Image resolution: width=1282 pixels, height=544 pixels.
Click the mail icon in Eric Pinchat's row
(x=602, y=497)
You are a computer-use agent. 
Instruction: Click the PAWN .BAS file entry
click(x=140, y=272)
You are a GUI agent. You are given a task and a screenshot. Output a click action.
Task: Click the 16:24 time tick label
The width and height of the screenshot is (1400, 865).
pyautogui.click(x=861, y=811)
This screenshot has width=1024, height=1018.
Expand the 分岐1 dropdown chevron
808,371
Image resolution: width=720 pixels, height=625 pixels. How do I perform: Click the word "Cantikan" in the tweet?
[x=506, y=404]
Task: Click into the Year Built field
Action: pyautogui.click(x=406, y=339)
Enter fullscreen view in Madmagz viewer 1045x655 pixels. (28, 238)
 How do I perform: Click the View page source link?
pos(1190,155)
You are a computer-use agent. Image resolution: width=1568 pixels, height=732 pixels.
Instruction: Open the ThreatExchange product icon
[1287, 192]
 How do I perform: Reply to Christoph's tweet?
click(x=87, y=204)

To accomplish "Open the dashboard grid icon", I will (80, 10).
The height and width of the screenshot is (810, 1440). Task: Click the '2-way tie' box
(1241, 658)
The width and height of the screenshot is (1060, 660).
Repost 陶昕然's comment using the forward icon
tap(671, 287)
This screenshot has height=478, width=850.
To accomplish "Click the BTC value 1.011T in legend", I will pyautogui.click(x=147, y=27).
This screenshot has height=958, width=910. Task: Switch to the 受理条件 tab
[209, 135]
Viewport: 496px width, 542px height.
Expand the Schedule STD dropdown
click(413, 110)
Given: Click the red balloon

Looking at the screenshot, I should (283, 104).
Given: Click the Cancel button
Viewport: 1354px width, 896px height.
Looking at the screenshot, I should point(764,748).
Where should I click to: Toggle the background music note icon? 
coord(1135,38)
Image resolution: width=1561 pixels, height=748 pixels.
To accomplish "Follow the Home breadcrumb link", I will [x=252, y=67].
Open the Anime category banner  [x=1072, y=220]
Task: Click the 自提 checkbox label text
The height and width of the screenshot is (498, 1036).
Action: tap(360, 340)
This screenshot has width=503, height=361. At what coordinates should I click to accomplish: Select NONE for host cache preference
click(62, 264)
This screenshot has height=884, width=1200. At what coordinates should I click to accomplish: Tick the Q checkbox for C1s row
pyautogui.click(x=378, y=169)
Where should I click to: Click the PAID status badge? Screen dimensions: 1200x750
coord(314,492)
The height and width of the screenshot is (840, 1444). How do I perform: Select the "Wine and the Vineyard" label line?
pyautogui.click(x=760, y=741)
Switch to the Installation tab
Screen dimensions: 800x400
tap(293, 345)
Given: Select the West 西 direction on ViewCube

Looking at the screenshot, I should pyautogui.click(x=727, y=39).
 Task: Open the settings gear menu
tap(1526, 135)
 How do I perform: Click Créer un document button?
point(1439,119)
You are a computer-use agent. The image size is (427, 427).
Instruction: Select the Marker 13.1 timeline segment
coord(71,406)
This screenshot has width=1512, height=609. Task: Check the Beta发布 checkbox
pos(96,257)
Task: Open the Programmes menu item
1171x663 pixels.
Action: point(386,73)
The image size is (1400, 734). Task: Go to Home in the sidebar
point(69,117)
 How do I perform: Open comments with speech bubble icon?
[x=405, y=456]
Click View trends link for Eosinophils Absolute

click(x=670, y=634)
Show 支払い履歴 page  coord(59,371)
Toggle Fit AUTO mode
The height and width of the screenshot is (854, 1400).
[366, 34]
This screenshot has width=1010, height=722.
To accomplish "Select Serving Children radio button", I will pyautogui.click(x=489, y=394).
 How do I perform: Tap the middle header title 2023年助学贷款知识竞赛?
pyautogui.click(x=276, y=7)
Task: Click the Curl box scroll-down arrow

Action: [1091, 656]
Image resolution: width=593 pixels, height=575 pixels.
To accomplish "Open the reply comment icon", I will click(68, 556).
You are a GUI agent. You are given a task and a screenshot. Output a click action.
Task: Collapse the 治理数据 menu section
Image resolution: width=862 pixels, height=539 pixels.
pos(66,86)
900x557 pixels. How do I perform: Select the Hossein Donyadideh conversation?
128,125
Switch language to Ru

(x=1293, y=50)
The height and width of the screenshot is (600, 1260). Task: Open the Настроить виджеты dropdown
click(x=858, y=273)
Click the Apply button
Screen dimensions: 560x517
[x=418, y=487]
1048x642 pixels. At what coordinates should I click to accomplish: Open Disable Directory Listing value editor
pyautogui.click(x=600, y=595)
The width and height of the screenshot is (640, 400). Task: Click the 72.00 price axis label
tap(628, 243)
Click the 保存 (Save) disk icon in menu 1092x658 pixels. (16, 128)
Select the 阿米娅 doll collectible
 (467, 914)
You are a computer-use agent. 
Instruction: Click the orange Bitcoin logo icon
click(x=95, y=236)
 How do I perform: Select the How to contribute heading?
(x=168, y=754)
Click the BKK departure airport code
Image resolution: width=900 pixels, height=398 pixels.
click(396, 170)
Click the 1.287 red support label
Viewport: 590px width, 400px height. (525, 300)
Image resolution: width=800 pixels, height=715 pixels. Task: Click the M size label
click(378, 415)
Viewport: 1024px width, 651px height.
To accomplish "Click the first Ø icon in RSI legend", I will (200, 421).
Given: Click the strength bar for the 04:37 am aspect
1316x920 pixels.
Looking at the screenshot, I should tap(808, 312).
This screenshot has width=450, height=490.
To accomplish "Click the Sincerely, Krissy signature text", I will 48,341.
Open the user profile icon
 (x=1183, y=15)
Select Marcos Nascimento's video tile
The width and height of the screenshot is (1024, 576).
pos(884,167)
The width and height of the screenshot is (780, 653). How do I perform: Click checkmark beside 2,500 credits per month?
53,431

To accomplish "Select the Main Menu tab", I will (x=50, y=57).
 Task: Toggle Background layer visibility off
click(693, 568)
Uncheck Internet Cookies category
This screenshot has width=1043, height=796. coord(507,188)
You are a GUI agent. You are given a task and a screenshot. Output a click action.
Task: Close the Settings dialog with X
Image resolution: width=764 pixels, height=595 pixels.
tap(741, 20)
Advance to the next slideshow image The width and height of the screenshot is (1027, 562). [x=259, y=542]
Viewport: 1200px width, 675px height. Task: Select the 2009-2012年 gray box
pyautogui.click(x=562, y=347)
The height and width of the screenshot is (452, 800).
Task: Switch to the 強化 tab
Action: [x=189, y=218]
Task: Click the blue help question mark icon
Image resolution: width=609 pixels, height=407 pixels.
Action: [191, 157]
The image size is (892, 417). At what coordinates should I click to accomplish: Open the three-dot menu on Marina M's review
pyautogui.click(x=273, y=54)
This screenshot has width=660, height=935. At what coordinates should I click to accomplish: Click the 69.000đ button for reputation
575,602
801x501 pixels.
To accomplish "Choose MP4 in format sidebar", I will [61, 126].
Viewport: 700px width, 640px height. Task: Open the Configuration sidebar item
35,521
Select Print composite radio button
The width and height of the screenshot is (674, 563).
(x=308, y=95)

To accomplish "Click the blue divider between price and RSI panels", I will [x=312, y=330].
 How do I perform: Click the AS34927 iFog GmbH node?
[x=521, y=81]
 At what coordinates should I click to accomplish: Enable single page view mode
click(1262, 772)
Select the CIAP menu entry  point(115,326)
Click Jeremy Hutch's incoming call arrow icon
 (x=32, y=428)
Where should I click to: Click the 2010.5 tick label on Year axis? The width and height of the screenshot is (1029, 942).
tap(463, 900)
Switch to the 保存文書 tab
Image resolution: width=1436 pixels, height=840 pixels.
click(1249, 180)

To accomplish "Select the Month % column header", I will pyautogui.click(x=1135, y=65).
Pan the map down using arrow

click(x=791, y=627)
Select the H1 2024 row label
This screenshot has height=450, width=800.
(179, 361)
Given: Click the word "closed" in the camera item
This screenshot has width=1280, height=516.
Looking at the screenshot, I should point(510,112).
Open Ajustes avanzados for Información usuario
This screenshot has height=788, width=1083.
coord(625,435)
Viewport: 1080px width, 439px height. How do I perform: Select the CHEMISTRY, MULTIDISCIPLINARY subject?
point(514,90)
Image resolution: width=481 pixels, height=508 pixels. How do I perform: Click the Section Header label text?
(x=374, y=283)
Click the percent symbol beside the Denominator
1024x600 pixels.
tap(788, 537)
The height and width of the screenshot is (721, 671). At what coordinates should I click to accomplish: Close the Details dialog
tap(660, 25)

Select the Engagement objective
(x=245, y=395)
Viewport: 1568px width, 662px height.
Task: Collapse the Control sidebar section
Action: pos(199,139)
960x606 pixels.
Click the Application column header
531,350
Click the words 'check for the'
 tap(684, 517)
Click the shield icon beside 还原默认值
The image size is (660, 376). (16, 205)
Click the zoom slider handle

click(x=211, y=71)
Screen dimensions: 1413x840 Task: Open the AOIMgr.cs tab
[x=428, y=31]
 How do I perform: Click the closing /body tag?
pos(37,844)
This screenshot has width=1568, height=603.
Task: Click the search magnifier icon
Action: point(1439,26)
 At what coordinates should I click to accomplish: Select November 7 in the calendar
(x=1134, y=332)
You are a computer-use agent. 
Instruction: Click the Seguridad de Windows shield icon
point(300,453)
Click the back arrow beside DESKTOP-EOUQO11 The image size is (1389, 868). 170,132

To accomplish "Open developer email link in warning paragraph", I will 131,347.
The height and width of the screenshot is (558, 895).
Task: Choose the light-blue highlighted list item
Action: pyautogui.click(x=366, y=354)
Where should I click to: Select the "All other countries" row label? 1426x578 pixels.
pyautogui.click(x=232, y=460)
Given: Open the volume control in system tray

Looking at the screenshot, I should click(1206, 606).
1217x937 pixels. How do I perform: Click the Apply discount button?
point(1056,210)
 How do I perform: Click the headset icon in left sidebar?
────────────────
About this task ->
Across the listing, count the lines that contain "legend". Nothing but the number should be returned.

Completed task ->
2